Baidu is a leading search engine in China, allowing users to search for information online. The search results are displayed similarly to other search engines, with a list of websites and web pages matching the user's search query.
This blog post covers the process of scraping publicly available Baidu organic search results using Python and Oxylabs' Web Scraper API.
The Baidu Search Engine Results Page (SERP) consists of various elements that help users find the required information quickly. Paid search results, organic search results, and related searches might appear when entering a search query in Baidu.
Similarly to other search engines, Baidu's organic search results are listed to provide users with the most relevant and helpful information related to their original search query.
When you enter a search query on Baidu, you'll see some results marked as "advertise (广告)" Companies pay for these results to appear at the top of the search results.
Baidu's related search feature helps users find additional information related to their search queries. Usually, this feature can be found at the end of the search results page.
If you've ever encountered gathering public information from Baidu, you should know that it's not an easy task. Baidu uses various anti-scraping techniques, such as CAPTCHAs, blocking suspicious user agents and IP addresses, and employing dynamic elements that make accessing content for automated bots difficult.
Baidu's search result page is dynamic, meaning the HTML code can often change. It makes it hard for web scraping tools to locate and gather certain Baidu SERP data. You need to constantly maintain and update your web scraper to get hassle-free public information. This is where a ready-made web intelligence tool, such as our own Web Scraper API, comes in to save time, effort, and resources.
Even if the legality of web scraping is a widely discussed topic, gathering publicly available data from the web, including Baidu search results, may be considered legal. Of course, there are a few rules you must follow when web scraping, such as:
A web scraping tool shouldn't log in to websites and then download data.

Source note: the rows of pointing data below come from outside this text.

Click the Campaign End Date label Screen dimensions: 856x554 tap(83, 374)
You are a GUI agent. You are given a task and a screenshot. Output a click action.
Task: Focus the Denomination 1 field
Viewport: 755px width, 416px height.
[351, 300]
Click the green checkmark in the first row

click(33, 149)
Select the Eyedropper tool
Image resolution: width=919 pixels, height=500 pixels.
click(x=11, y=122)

Even if there may be fewer restrictions for collecting public data than private information, you still must ensure that you're not breaching laws that may apply to such data, e.g., collecting copyrighted data.
If you're considering starting web scraping, especially for the first time, it's best to get professional legal advice on whether your public data gathering activities won't breach any laws or regulations. For additional information, you can also check our extensive article about the legality of web scraping.
Request a free trial to test our Web Scraper API.
When you purchase our Web Scraper API or start a free trial, you get the unique credentials needed to gather public data from Baidu. When you have all the necessary information, you can start to implement the web scraping process with Python.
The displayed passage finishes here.